▶ Excerpt:
▼

Danny Masterson appears at his arraignment in Los Angeles on Sept. 18, 2020.

Lucy Nicholson / AP

LOS ANGELES — A prosecutor described Danny Masterson as a predator who didn’t care if the women he is charged with raping said “no” as he urged jurors on Tuesday to find the That ’70s Show actor guilty on all counts in his criminal trial.

Masterson, 46, who is best known for playing Steven Hyde on the late ’90s, early aughts sitcom, is facing three counts of rape by force or fear for allegedly sexually assaulting three women at his Hollywood Hills home in 2001 and 2003. In two of the charged incidents, the women say Masterson supplied them with alcohol and that when they became disoriented, he took them upstairs to his bedroom and violently raped them. In the third, the woman, who was Masterson’s girlfriend at the time, said she woke up to him penetrating her vagina and when she tried to get him to stop, he hit her, spit on her, and called her “white trash.”

“If you were incapacitated in his bed he would rape you,” Los Angeles County Deputy District Attorney Reinhold Mueller said during his closing argument. “If you were incapacitated elsewhere in the house, he would come and find you. And if you were at his home and you were not yet intoxicated, he would offer you the alcohol to get you there and then forcibly rape you.”

Meanwhile, Masterson’s attorney Philip Cohen urged jurors to focus on the inconsistencies in the women’s testimony; Cohen suggested that discrepancies between what they said in previous statements and what they testified at trial raised enough reasonable doubt that what they were telling jurors was not true.

“They want to win this case so badly that they have ignored right up until that closing argument,” Cohen said. “They have ignored the blatant, obvious, overwhelming contradictions and fabrications that each Jane Doe has given you.”

That the district attorney’s office was apparently ignoring those issues was “maddening” and “horrifying,” Cohen said.

Masterson has pleaded not guilty to the charges and claimed that he only had consensual sex with the women. A 12-person jury will now determine whether Masterson is guilty. He faces up to 45 years to life in prison if convicted of all three counts.

Over the course of about four weeks, jurors heard graphic testimony from the three women Masterson is charged with raping, the detectives who investigated their allegations, and individuals who recalled hearing about them. Jurors also heard from a fourth woman who accused the actor of sexual assault and whose testimony echoed that of the other alleged victims. One woman, identified during her testimony as J.B., testified that she thought Masterson was going to kill her as she described how the actor smothered her with a pillow and strangled her as he was allegedly sexually assaulting her in April 2003. Another woman said she repeatedly told Masterson she “didn’t want to have sex,” but he penetrated her without her consent anyway.

▲

▶ Items:

▼

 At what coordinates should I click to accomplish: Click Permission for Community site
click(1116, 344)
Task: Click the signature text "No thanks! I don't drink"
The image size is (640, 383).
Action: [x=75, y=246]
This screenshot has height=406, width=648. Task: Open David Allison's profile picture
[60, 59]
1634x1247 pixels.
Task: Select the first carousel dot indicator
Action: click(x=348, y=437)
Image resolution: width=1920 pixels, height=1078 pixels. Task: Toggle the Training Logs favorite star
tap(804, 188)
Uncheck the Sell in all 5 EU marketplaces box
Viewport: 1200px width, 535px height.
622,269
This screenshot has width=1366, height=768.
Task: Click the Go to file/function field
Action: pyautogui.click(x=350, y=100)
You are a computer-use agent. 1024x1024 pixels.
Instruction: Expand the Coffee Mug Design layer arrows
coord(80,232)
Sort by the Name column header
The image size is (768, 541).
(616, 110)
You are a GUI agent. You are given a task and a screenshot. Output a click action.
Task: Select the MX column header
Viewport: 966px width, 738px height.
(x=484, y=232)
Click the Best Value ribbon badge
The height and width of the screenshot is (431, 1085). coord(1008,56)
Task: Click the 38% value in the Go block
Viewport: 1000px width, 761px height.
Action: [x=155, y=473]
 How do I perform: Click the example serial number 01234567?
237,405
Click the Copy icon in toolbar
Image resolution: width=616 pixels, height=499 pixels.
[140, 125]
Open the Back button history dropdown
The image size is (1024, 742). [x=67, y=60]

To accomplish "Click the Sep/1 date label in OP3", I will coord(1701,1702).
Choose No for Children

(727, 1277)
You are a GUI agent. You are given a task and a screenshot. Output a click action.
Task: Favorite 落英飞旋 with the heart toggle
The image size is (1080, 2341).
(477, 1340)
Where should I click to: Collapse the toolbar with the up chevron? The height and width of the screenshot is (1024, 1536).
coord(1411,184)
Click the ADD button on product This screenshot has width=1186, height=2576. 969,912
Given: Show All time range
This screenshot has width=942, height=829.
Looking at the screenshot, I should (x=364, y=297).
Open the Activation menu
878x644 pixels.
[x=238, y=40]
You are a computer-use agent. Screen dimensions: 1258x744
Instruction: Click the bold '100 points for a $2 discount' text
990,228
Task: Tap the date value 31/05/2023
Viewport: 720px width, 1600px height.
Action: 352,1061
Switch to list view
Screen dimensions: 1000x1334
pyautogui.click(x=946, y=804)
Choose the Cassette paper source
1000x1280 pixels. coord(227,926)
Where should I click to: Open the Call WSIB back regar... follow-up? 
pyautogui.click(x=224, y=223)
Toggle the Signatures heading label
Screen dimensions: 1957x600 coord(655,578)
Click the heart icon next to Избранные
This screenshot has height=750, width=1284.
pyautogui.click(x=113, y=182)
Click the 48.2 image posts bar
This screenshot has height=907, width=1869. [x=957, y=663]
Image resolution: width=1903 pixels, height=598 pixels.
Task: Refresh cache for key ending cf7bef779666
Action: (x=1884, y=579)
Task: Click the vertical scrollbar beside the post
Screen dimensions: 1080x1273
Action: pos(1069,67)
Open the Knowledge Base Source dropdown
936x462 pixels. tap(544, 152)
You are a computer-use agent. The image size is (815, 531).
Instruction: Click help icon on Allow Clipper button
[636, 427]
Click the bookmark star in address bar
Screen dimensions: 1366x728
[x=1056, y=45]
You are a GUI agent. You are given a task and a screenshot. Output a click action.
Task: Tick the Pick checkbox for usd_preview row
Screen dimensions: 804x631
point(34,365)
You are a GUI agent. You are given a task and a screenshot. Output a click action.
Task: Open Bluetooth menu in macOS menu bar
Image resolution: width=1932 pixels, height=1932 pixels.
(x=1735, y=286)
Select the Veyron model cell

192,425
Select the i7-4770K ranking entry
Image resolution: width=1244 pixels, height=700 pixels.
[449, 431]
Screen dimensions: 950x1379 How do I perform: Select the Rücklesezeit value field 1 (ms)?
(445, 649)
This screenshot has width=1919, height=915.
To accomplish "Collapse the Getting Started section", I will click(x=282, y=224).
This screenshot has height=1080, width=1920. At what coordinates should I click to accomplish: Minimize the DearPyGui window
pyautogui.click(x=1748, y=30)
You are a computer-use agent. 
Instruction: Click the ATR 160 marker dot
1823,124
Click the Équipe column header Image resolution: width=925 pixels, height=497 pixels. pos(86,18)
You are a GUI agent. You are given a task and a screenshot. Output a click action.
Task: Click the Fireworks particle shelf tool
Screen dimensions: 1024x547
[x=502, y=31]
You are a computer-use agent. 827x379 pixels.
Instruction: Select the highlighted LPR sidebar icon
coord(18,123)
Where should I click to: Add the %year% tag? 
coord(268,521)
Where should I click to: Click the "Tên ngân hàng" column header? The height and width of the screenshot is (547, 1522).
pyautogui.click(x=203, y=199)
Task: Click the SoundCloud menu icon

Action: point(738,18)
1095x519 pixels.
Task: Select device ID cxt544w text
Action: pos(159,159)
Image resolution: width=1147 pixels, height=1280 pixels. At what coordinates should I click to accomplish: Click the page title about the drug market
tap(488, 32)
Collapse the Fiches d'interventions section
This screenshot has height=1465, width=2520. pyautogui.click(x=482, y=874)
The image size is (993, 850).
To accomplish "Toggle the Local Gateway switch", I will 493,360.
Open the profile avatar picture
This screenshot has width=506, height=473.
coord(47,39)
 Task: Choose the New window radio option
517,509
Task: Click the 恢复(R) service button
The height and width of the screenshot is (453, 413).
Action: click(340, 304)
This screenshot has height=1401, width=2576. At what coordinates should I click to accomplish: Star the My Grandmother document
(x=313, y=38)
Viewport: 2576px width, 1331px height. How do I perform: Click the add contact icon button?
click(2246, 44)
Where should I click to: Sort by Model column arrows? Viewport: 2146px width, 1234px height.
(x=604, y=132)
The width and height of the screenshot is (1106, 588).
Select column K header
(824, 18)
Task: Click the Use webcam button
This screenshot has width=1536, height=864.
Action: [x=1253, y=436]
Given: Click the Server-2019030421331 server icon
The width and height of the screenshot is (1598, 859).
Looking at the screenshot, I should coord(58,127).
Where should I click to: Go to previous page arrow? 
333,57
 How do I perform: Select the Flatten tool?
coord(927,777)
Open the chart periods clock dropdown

▲

▶ What is being asked:
In the trial article, what prison term does Masterson face if convicted of all three counts?

▶ Result for this task:
Up to 45 years to life in prison.